(Collected data entries)

-------

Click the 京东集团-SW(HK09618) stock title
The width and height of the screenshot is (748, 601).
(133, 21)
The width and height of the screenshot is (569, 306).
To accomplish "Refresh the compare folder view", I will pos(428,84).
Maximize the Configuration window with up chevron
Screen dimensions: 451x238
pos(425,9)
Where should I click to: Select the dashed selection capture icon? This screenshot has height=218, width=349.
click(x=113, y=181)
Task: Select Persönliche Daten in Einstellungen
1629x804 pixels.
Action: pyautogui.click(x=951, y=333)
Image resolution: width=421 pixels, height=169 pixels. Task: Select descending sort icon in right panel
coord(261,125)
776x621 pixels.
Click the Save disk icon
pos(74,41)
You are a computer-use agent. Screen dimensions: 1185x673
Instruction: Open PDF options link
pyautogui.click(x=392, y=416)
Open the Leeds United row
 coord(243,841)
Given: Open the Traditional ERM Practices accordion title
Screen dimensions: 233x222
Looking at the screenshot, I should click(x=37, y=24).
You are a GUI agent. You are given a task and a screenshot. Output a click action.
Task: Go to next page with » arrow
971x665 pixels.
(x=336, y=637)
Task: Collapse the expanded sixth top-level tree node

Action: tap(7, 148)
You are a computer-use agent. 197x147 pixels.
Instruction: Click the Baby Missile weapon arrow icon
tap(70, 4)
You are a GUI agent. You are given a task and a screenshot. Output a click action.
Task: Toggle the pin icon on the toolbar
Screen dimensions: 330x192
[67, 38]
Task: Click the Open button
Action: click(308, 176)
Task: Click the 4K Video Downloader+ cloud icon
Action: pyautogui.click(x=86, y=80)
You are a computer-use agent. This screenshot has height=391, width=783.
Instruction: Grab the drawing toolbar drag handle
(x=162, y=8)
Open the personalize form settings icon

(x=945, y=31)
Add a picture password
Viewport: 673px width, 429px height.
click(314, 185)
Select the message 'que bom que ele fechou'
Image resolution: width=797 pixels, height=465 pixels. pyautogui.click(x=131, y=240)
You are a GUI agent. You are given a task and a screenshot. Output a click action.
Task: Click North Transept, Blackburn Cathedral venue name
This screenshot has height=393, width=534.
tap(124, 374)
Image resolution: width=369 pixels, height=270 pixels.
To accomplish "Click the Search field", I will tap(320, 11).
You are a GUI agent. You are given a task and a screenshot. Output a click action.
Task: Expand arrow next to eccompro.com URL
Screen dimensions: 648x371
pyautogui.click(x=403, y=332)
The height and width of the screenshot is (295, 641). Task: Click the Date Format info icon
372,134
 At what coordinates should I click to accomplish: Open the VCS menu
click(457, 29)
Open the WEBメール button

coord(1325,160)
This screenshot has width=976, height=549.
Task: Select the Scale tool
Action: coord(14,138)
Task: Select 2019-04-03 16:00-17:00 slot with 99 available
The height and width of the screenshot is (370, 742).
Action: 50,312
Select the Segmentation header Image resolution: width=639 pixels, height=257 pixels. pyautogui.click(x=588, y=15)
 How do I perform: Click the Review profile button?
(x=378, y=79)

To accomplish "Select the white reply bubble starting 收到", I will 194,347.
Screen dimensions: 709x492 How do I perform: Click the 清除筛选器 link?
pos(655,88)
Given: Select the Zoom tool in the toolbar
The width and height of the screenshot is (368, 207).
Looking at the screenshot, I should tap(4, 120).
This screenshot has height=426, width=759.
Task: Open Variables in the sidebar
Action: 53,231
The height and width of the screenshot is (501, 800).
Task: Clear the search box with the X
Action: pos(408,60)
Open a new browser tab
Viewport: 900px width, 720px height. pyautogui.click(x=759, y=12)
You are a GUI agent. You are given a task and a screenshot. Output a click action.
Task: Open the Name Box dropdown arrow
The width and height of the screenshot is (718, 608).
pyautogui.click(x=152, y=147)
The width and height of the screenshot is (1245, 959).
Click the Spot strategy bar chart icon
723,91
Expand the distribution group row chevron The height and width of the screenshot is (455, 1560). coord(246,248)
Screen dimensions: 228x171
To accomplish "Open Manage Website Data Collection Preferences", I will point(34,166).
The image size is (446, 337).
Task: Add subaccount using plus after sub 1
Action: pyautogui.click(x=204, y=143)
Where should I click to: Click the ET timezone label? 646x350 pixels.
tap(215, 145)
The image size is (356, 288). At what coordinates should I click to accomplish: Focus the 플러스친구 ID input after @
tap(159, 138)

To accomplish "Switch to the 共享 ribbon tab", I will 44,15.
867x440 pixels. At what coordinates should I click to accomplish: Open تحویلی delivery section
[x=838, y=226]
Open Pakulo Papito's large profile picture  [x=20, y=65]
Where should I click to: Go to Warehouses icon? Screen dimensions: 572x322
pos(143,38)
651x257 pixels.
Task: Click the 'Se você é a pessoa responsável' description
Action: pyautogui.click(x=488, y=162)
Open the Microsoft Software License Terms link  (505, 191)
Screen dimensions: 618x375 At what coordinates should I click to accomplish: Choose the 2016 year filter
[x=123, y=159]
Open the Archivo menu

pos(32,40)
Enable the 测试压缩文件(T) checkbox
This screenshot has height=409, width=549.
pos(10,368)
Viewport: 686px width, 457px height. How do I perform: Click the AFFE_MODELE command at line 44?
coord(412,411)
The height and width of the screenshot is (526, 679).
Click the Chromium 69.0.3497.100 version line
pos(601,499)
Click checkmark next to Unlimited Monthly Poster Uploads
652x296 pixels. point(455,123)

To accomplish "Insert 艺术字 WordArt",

-------

### ASSIGNED TASK
Pull out each line of the entries that contains "computer".

### FINAL ANSWER
You are a computer-use agent. Screen dimensions: 1185x673
You are a computer-use agent. 197x147 pixels.
You are a computer-use agent. This screenshot has height=391, width=783.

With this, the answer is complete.